_Short problem_
Copy out every one of the following items word for word, keeping each line unchanged.

_Given data_

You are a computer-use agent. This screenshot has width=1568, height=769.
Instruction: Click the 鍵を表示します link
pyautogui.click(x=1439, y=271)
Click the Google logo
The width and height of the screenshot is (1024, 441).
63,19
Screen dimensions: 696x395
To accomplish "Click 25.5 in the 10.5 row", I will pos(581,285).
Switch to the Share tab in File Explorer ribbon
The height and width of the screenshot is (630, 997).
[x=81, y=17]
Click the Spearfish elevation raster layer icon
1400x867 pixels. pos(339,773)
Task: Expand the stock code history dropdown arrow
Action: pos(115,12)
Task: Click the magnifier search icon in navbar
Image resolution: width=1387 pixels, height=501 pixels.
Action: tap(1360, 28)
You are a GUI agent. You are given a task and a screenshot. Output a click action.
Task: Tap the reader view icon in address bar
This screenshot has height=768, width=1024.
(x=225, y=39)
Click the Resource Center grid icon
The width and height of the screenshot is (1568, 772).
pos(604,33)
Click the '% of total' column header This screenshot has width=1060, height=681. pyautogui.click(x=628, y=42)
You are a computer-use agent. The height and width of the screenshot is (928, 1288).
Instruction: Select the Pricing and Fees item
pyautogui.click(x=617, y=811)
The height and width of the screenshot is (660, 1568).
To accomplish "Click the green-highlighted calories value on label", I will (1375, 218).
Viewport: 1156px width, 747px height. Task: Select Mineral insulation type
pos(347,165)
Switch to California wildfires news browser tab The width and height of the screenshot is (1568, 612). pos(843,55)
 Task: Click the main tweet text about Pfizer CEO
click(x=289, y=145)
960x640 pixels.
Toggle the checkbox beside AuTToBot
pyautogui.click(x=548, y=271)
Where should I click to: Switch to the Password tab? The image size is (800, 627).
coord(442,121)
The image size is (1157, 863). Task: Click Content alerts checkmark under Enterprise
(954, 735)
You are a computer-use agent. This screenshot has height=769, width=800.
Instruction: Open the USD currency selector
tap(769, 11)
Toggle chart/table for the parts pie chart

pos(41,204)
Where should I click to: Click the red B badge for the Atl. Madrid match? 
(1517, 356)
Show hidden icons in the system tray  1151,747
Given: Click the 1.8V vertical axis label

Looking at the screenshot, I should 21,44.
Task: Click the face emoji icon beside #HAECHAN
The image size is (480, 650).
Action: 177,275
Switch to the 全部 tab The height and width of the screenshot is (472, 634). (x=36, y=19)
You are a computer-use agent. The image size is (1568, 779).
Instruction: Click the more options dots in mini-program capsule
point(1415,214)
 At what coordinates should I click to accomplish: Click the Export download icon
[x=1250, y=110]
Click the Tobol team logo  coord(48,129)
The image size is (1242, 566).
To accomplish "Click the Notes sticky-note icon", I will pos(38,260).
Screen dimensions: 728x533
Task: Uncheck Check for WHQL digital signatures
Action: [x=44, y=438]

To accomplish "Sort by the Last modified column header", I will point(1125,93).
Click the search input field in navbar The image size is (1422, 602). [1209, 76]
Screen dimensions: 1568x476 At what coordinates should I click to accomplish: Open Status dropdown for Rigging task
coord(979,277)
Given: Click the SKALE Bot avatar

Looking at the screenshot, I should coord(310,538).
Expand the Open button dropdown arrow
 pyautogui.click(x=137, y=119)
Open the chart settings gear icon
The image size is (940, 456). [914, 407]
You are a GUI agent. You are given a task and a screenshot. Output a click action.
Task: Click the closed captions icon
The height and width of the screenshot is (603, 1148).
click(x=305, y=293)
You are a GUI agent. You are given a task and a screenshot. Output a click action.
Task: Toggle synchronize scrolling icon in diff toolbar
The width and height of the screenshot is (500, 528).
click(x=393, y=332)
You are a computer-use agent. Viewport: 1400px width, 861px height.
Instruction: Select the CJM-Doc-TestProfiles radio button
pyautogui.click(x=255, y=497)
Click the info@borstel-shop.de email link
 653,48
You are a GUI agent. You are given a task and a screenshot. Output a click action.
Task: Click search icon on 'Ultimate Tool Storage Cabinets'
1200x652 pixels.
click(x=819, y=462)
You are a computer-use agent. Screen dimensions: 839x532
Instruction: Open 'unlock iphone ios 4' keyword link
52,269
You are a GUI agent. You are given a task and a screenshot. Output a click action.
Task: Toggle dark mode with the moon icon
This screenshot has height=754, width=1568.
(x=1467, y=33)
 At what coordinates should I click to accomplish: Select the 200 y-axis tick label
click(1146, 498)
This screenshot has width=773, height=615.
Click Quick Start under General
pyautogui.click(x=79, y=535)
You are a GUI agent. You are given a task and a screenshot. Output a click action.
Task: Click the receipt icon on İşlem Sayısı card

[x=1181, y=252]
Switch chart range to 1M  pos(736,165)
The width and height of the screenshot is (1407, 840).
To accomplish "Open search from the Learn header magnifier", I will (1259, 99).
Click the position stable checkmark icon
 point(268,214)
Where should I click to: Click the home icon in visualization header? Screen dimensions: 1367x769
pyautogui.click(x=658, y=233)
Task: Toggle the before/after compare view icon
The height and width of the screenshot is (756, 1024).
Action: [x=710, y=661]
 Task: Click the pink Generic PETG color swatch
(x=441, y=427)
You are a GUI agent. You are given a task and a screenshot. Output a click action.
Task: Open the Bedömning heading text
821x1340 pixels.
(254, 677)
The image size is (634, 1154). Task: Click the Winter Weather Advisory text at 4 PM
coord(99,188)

_Complete answer_
You are a computer-use agent. This screenshot has width=1568, height=769.
Instruction: Click the 鍵を表示します link
pyautogui.click(x=1439, y=271)
Click the Google logo
The width and height of the screenshot is (1024, 441).
63,19
Screen dimensions: 696x395
To accomplish "Click 25.5 in the 10.5 row", I will pos(581,285).
Switch to the Share tab in File Explorer ribbon
The height and width of the screenshot is (630, 997).
[x=81, y=17]
Click the Spearfish elevation raster layer icon
1400x867 pixels. pos(339,773)
Task: Expand the stock code history dropdown arrow
Action: pos(115,12)
Task: Click the magnifier search icon in navbar
Image resolution: width=1387 pixels, height=501 pixels.
Action: tap(1360, 28)
You are a GUI agent. You are given a task and a screenshot. Output a click action.
Task: Tap the reader view icon in address bar
This screenshot has height=768, width=1024.
(x=225, y=39)
Click the Resource Center grid icon
The width and height of the screenshot is (1568, 772).
pos(604,33)
Click the '% of total' column header This screenshot has width=1060, height=681. pyautogui.click(x=628, y=42)
You are a computer-use agent. The height and width of the screenshot is (928, 1288).
Instruction: Select the Pricing and Fees item
pyautogui.click(x=617, y=811)
The height and width of the screenshot is (660, 1568).
To accomplish "Click the green-highlighted calories value on label", I will (1375, 218).
Viewport: 1156px width, 747px height. Task: Select Mineral insulation type
pos(347,165)
Switch to California wildfires news browser tab The width and height of the screenshot is (1568, 612). pos(843,55)
 Task: Click the main tweet text about Pfizer CEO
click(x=289, y=145)
960x640 pixels.
Toggle the checkbox beside AuTToBot
pyautogui.click(x=548, y=271)
Where should I click to: Switch to the Password tab? The image size is (800, 627).
coord(442,121)
The image size is (1157, 863). Task: Click Content alerts checkmark under Enterprise
(954, 735)
You are a computer-use agent. This screenshot has height=769, width=800.
Instruction: Open the USD currency selector
tap(769, 11)
Toggle chart/table for the parts pie chart

pos(41,204)
Where should I click to: Click the red B badge for the Atl. Madrid match? 
(1517, 356)
Show hidden icons in the system tray  1151,747
Given: Click the 1.8V vertical axis label

Looking at the screenshot, I should 21,44.
Task: Click the face emoji icon beside #HAECHAN
The image size is (480, 650).
Action: 177,275
Switch to the 全部 tab The height and width of the screenshot is (472, 634). (x=36, y=19)
You are a computer-use agent. The image size is (1568, 779).
Instruction: Click the more options dots in mini-program capsule
point(1415,214)
 At what coordinates should I click to accomplish: Click the Export download icon
[x=1250, y=110]
Click the Tobol team logo  coord(48,129)
The image size is (1242, 566).
To accomplish "Click the Notes sticky-note icon", I will pos(38,260).
Screen dimensions: 728x533
Task: Uncheck Check for WHQL digital signatures
Action: [x=44, y=438]

To accomplish "Sort by the Last modified column header", I will point(1125,93).
Click the search input field in navbar The image size is (1422, 602). [1209, 76]
Screen dimensions: 1568x476 At what coordinates should I click to accomplish: Open Status dropdown for Rigging task
coord(979,277)
Given: Click the SKALE Bot avatar

Looking at the screenshot, I should coord(310,538).
Expand the Open button dropdown arrow
 pyautogui.click(x=137, y=119)
Open the chart settings gear icon
The image size is (940, 456). [914, 407]
You are a GUI agent. You are given a task and a screenshot. Output a click action.
Task: Click the closed captions icon
The height and width of the screenshot is (603, 1148).
click(x=305, y=293)
You are a GUI agent. You are given a task and a screenshot. Output a click action.
Task: Toggle synchronize scrolling icon in diff toolbar
The width and height of the screenshot is (500, 528).
click(x=393, y=332)
You are a computer-use agent. Viewport: 1400px width, 861px height.
Instruction: Select the CJM-Doc-TestProfiles radio button
pyautogui.click(x=255, y=497)
Click the info@borstel-shop.de email link
 653,48
You are a GUI agent. You are given a task and a screenshot. Output a click action.
Task: Click search icon on 'Ultimate Tool Storage Cabinets'
1200x652 pixels.
click(x=819, y=462)
You are a computer-use agent. Screen dimensions: 839x532
Instruction: Open 'unlock iphone ios 4' keyword link
52,269
You are a GUI agent. You are given a task and a screenshot. Output a click action.
Task: Toggle dark mode with the moon icon
This screenshot has height=754, width=1568.
(x=1467, y=33)
 At what coordinates should I click to accomplish: Select the 200 y-axis tick label
click(1146, 498)
This screenshot has width=773, height=615.
Click Quick Start under General
pyautogui.click(x=79, y=535)
You are a GUI agent. You are given a task and a screenshot. Output a click action.
Task: Click the receipt icon on İşlem Sayısı card

[x=1181, y=252]
Switch chart range to 1M  pos(736,165)
The width and height of the screenshot is (1407, 840).
To accomplish "Open search from the Learn header magnifier", I will (1259, 99).
Click the position stable checkmark icon
 point(268,214)
Where should I click to: Click the home icon in visualization header? Screen dimensions: 1367x769
pyautogui.click(x=658, y=233)
Task: Toggle the before/after compare view icon
The height and width of the screenshot is (756, 1024).
Action: [x=710, y=661]
 Task: Click the pink Generic PETG color swatch
(x=441, y=427)
You are a GUI agent. You are given a task and a screenshot. Output a click action.
Task: Open the Bedömning heading text
821x1340 pixels.
(254, 677)
The image size is (634, 1154). Task: Click the Winter Weather Advisory text at 4 PM
coord(99,188)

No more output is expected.